The influence of human immunodeficiency virus (HIV) coinfection and hepatitis C virus (HCV) genotype distribution on HCV viral load and alanine amino transferase (ALT) levels in chronically infected patients remains unclear. In the present study, serum samples from a group of haemophiliac patients were investigated retrospectively. HCV geno- and subtyping was carried out using the Inno line probe assay (Inno LIPA, Innogenetics, Zwijnaarde, Belgium) in 87 patients positive by HCV RT PCR. Of these patients, 31 (35.6%) were HIV coinfected. HCV RNA was quantified with the HCV Monitor kit (Roche, Basel, Switzerland) in 43 patients (22 HIV-negatives, 21 HIV-positives). The most prevalent genotypes were 1 (n = 52) and 3a (n = 16) followed by genotype 2 (n = 9) and 4 (n = 3). Mixed infections were detected in 7 patients.

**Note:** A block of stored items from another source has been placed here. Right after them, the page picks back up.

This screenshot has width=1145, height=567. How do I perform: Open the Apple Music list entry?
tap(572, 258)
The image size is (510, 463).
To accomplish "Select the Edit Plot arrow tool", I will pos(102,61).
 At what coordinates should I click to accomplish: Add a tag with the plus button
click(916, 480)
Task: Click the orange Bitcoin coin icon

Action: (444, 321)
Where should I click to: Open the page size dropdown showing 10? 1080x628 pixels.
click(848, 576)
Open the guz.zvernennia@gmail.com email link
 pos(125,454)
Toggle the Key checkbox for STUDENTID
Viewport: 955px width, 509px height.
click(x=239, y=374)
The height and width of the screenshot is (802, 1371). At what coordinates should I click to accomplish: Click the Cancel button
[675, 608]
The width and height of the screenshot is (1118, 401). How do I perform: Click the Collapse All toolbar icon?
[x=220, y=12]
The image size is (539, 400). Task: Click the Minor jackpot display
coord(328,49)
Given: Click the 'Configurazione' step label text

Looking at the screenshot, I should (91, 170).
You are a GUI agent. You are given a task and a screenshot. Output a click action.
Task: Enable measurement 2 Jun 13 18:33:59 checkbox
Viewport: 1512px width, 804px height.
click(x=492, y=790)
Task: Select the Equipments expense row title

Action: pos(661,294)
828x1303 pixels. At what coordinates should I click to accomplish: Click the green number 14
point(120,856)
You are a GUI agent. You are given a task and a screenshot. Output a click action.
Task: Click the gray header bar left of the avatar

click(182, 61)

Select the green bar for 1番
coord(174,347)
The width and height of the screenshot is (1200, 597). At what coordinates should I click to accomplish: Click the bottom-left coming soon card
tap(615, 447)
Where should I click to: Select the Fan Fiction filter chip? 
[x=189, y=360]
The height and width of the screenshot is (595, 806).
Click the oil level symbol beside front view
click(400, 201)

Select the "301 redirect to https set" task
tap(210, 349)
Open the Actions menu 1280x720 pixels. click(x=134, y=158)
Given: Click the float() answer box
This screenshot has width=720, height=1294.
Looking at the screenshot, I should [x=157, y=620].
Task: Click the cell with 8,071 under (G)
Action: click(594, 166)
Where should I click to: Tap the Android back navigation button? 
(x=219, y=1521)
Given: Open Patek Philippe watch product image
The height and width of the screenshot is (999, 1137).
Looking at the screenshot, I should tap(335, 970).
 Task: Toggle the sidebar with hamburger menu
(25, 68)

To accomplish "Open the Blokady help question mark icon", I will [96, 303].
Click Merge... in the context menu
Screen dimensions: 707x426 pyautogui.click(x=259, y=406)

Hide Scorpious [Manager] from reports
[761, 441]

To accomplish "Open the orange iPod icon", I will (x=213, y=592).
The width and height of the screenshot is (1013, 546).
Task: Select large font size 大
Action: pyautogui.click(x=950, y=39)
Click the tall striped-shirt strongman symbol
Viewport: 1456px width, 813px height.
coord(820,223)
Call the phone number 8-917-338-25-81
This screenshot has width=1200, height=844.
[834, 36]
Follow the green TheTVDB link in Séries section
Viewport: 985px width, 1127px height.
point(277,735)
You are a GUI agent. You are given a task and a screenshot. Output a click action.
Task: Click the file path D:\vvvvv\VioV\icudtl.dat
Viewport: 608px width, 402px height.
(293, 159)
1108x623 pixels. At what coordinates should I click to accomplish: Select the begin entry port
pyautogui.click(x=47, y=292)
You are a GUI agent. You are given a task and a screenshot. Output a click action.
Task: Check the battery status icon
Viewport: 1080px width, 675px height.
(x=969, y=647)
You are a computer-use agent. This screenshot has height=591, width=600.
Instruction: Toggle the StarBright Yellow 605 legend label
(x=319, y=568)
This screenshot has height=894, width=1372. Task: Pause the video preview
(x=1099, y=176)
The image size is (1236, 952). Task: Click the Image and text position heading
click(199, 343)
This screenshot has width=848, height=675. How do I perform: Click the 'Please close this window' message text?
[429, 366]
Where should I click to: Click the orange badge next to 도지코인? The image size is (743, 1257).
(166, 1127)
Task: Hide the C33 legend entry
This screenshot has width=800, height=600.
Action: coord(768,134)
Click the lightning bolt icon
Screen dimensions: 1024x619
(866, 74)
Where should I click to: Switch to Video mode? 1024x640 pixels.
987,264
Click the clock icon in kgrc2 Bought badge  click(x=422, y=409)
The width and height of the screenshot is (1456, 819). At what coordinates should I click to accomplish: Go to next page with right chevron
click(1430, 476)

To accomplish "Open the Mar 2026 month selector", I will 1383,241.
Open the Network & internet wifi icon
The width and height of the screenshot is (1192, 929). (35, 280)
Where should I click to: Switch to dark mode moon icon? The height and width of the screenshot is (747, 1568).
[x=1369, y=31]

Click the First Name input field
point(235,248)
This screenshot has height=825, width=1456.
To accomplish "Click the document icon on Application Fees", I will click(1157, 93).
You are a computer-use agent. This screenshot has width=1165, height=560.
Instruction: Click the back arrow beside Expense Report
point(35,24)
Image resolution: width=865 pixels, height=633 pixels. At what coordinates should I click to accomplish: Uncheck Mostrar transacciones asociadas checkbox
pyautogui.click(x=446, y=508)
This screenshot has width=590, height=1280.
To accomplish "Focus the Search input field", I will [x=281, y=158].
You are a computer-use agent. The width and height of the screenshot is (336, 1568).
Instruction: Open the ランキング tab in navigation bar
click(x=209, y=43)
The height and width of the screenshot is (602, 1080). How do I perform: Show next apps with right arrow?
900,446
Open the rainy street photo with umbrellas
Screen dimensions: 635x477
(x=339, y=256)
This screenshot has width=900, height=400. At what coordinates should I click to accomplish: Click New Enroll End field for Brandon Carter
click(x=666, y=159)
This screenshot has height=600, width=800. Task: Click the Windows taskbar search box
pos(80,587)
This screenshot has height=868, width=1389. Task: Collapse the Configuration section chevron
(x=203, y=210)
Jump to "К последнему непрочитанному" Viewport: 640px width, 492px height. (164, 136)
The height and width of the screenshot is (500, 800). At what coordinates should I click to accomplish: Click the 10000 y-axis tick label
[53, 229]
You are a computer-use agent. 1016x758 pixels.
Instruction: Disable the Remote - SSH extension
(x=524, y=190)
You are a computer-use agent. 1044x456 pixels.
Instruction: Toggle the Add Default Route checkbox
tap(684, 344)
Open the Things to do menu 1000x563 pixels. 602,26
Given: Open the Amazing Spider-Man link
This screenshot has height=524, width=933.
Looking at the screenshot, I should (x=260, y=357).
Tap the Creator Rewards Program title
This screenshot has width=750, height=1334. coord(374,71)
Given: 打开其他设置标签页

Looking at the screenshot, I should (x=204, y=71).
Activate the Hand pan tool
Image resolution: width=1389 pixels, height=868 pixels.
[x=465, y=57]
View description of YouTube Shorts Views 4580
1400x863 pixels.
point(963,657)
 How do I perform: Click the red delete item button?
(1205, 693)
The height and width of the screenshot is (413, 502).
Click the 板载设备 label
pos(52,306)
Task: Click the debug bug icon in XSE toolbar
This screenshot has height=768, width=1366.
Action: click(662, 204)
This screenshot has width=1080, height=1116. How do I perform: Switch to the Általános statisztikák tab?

Of genotype 1 positive samples, 24 and 23 were classified as subtype a and b, respectively. Five samples could not be subtyped. Although higher mean values of ALT were observed in genotype 1 infected patients, there was no statistically significant association between HCV genotype or subtype and liver enzymes (P > 0.05). On the other hand, statistically significant higher HCV RNA titres were observed in haemophiliacs infected with HCV genotype 1 in comparison to those infected with other genotypes (P < 0.01). No relationship was found between the presence of HIV coinfection and viral load of HCV RNA. There was no evidence that HCV infection had a more severe outcome in HIV-positive patients who had been infected with HIV and HCV more than ten years ago, even in those with very low CD4+ cell counts. No clear association between high ALT levels and large amounts of viral RNA was observed. In conclusion, a large viral load is associated with HCV genotype 1 infection; HIV coinfection has no clear effect on the intensity of HCV replication. An ongoing prospective study will evaluate the respective role of viral load, genotype, HIV coinfection and ALT level in the response to interferon therapy.